The head stack assembly 12 further includes an E-shaped block 19 and a magnetic voice coil (or rotor) 20 attached to the block 19 in a position diametrically opposite to the actuator arms 18A, 18B, 18C. A voice coil 20 cooperates with a stator (not shown) for rotating in an arc about the actuator axis 16. Energizing the voice coil 20 with a direct current in one polarity or the reverse polarity causes the head stack assembly 12, including the actuator arms 18A, 18B, 18C, to rotate about the actuator axis 16, in a direction substantially radial to the disks 14.

A head gimbal assembly (HGA) 28 is secured to each of the outer actuator arms, for instance 18A and 18C. A pair of HGA's 28 is secured to each inner actuator arm, for instance 18B. With further reference to FIGS. 2 and 3, the HGA 28 is comprised of a suspension (also referred to herein as a suspension assembly) 33 and a read/write head 35. The suspension 33 includes a load beam 36 and a flexure 40 to which the head 35 is secured. The HGA 28 further includes a flex circuit which is also referred to herein as a flex circuit on suspension (FOS) 50, and which is illustrated in additional detail in FIGS. 4 and 5.

With further reference to FIGS. 7 and 9, the flexure 40 includes a tongue 56 that extends inwardly, within a clearance 58. The clearance 58 is contoured by a flexure body 80, two oppositely disposed peripheral ribs or outriggers 85, 86, and a trailing edge 89. The flexure 40 provides a slider 60 with sufficient flexibility in various degrees of movement for accommodating the uneven topology of the disk surface and other components and drive assembly tolerances, while the slider 60 is flying over the disk 14. The flexure 40 is sufficiently stiff in a direction parallel to the disk plane, to resist physical deflection that may be caused by the rapid movement of the actuator arms 18A, 18B, 18C.

The slider 60 forms part of the read-write head 35, and is secured to the tongue 56 by means of available techniques such as UV curable epoxy. A plurality of conductive contact pads, four of which 61, 62, 63, 64, are formed on the trailing side 59 of the slider 60, and are shown in FIGS. 5 and 9 for the purpose of illustration.
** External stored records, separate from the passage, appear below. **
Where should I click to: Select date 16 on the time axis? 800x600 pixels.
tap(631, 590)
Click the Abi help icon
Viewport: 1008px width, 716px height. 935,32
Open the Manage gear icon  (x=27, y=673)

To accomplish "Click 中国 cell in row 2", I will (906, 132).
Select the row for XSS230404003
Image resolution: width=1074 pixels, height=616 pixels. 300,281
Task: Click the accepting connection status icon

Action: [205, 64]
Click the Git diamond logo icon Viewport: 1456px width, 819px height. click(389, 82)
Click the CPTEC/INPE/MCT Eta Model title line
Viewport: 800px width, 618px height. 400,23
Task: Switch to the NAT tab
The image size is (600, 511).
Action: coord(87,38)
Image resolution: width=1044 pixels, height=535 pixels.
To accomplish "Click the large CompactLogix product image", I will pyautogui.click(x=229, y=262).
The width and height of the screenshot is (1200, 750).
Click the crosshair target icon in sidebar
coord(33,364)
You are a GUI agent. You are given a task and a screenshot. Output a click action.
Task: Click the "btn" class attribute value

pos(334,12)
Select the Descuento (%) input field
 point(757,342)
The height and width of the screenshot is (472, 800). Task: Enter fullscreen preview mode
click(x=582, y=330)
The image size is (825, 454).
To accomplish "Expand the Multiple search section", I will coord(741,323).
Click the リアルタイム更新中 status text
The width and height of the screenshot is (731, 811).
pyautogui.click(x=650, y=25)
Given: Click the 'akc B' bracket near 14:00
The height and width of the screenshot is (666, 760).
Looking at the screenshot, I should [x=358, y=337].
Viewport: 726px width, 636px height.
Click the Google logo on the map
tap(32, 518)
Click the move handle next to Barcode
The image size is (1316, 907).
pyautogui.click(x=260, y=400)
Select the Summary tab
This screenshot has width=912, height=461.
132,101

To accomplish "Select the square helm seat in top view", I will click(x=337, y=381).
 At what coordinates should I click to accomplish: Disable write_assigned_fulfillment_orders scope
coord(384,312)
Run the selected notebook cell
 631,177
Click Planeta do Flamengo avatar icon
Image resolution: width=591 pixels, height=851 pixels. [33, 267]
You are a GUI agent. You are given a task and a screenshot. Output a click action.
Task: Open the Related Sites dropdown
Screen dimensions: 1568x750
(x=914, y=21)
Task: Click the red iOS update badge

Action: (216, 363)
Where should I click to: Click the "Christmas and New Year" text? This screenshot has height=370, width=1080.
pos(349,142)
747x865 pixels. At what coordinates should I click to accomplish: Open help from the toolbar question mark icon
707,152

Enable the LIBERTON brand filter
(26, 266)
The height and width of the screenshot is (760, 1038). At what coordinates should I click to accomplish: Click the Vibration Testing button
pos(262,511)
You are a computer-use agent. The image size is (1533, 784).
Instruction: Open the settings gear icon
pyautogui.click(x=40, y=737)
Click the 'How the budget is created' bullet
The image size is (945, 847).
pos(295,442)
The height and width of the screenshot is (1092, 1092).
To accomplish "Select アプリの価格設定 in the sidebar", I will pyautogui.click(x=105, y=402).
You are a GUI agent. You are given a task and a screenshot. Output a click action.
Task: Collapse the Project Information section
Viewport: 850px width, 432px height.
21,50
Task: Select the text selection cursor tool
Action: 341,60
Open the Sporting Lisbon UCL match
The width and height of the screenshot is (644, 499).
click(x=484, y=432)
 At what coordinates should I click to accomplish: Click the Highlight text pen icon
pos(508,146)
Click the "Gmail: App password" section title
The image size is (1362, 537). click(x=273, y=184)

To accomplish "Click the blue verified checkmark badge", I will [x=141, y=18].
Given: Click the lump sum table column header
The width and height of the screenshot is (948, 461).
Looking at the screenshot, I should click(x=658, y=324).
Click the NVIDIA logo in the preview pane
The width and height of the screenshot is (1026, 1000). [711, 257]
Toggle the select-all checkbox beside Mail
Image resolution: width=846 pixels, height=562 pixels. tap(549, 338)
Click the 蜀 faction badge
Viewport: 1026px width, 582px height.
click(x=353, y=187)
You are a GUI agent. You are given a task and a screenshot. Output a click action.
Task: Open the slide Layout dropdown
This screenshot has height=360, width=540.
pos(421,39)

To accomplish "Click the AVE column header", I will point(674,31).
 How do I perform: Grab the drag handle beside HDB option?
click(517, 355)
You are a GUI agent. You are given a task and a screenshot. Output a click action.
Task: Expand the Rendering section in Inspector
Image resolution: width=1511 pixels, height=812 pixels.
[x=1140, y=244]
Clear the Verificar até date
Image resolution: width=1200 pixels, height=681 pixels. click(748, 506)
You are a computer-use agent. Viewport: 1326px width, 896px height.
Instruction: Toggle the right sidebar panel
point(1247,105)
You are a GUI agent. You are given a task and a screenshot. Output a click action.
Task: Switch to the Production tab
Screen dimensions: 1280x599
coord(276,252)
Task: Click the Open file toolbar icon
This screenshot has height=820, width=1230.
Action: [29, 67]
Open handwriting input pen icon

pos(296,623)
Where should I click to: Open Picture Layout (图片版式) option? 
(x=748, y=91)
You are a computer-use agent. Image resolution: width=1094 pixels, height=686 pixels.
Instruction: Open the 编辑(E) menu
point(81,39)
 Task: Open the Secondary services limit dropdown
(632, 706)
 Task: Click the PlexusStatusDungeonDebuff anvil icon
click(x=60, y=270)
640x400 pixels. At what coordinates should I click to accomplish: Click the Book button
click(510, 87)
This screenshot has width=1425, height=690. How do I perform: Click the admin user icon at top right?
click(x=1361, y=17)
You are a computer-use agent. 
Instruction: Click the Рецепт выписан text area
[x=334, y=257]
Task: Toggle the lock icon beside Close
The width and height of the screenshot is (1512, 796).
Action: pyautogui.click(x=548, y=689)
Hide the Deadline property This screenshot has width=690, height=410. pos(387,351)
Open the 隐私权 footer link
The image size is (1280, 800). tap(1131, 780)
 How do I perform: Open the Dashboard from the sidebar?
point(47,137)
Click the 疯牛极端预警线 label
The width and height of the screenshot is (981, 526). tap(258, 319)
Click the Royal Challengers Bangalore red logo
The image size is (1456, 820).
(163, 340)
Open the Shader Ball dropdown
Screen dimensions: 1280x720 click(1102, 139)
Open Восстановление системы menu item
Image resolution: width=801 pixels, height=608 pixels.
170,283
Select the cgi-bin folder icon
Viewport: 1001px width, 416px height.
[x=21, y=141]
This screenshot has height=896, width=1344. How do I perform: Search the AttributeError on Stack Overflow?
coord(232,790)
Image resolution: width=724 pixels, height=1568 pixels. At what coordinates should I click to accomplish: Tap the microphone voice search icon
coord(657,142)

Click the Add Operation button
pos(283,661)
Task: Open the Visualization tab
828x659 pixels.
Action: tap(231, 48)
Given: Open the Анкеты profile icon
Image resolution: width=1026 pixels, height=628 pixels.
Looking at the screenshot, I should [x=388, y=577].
These contact pads 61-64 are electrically connected to the FOS 50 by means of corresponding conductive traces 61T, 62T, 63T, and 64T for connection to a read and write element 69 (FIG. 9).

With reference to FIGS. 8 and 9, a dimple 68 is formed in the load beam 36, and is urged against the backside of the tongue 56, for contributing to the gimbaling action. Alternatively, the dimple 68 can be formed on the tongue 56, and urged against the underside of the load beam 36.

The load beam 36 includes a tip 65 which is positioned in proximity to peripheral ribs 85, 86 of the flexure 40, and above the flexure clearance 58 and at least part of the tongue 56. The tip 65 extends integrally in a body 66 having two stiffening rails 67 projecting along the length of the body 66. The body 66 includes datum features 92, 94, and 96 (FIG. 6), and the tip 65 includes the dimple 68.

Having described the general structure of the HGA 28, the FOS 50 will now be described in greater detail. Referring to the drawings and more particularly to FIGS. through 5, the FOS 50 is formed, for example, of a laminate comprised of conductive traces 70 that are formed on a patterned, compliant, substrate 75. The conductive traces 70 can be made primarily of conductive material, such as aluminum, steel, beryllium, gold, silver, but preferably from copper, due to the desirable conductivity and processing advantage of copper. The conductive traces 70, or selected portions thereof, can optionally be coated with a protective layer (not shown) to prevent them from shorting or corroding.

The substrate 75 is preferably a flat, patterned, flexible sheet of material adhered on one side to the conductive traces 70 by means of available techniques. The substrate 75 is made of plastic or polymeric resinous material, such as polyimide, and is attached to the conductive traces 70. The substrate 75 includes a body portion 100 and a patterned head portion 102.

The substrate body portion 100 overlays the load beam body 66 (FIG. 6), and is secured thereto at selected locations by means of available techniques such as adhesive bonding 107 (FIG. 4A) The substrate body portion 100 includes two datum holes or clearances 92F and 96F that coincide with the load beam datum features 92 and 96 respectively. Another datum hole (not shown) can optionally be added to the substrate body portion 100 to match and coincide with the load beam datum feature 94. The datum hole 92 can be used for mechanical registration, or can be enlarged for clearance of suspension registration pins, if other means of location, for example optical registration, are used.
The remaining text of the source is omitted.